L’artista americano John Kleckner, frequenta da anni la scena artistica di Berlino (e un po’ si vede). Giunge dal nord a Palermo: una città forse lontana dai centri nevralgici della vita artistica contemporanea, ma stimolante per la sua storia, le sue vicende umane e per l’ originalità e intensità dei luoghi.

‘Grazie, prego, scusi’ - storica canzone di Mogol del 1965, interpretata magistralmente da Celentano – è il titolo che l’artista sceglie per la sua mostra alla Galleria Francesco Pantaleone (visitabile fino al 17 settembre). Lo spazio raccoglie delle opere realizzate con la tecnica del collage, elaborate durante una residenza d’artista.
Kleckner letteralmente si immerge nell’umore della città, lasciandosi conquistare dai suoi ritmi lenti, vivendo e misurando lo spazio dei quartieri storici, come quello del mercato della Vucciria. Qui l’artista cerca tra le carte smesse, i vecchi libri, raccogliendo santini, foto di riviste che si occupano della realtà di Palermo, ritagliando le sagome dei calciatori rosa/nero, le cartoline che raffigurano i teschi delle catacombe dei cappuccini, illustrazioni che raffigurano i monumenti storici, come lo scorcio dei Quattro Canti.

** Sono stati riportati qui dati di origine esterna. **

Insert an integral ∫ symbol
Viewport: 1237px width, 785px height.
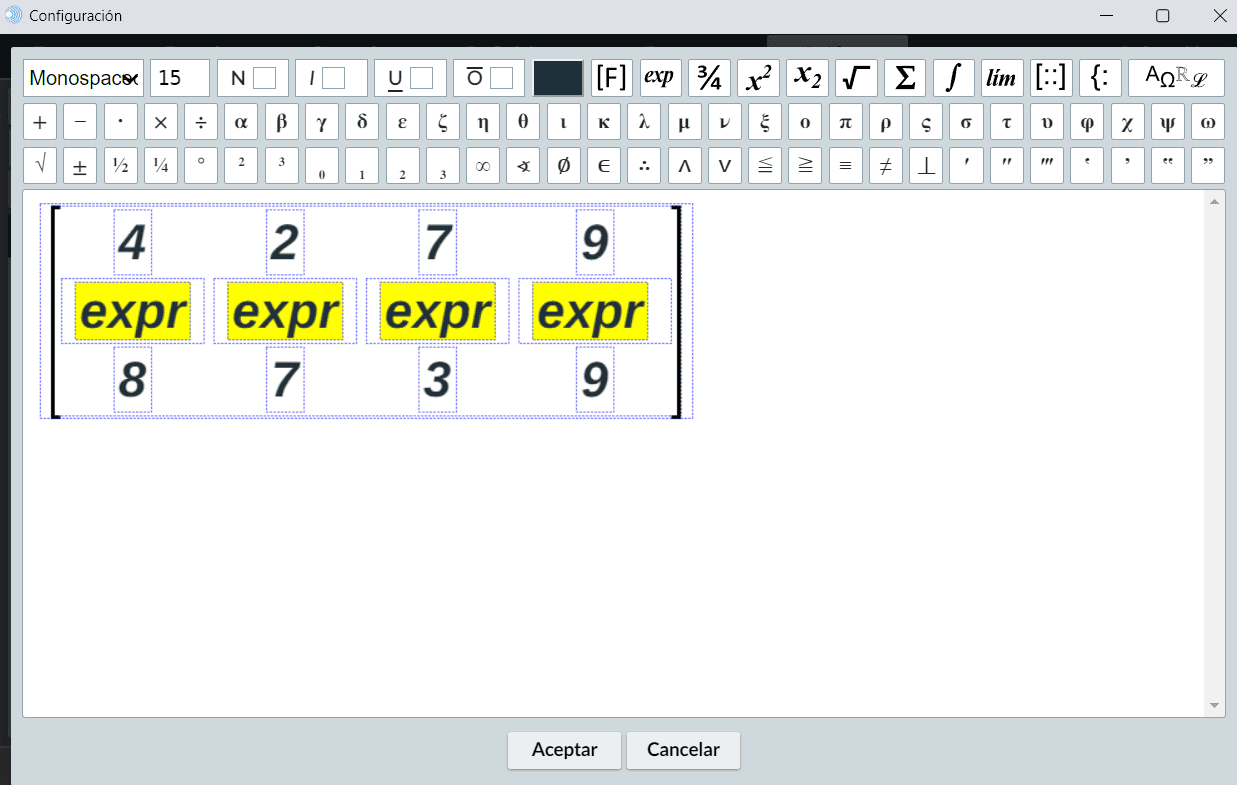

Con metodo ha accostato ed incollato insieme frammenti del tempo, tessendoli con sagome geometriche, tra pesci, uccelli e insetti disegnati a china, tra pagine di libri d’arte riguardanti il 900 o vecchi spartiti musicali.
Lontano dalle suggestioni del Surrealismo – che ha usato la tecnica del collage per svelare impulsi inconsci – o dalle ansie distruttive del Dadaismo, John KleKner riflette sul senso che intercorre tra l’ ordine ed il caos; sulle relazioni tra le culture del passato e la contemporaneità, tra l’ accumulo disordinato delle vicende storiche e l’ immediatezza cosciente e complessa del presente.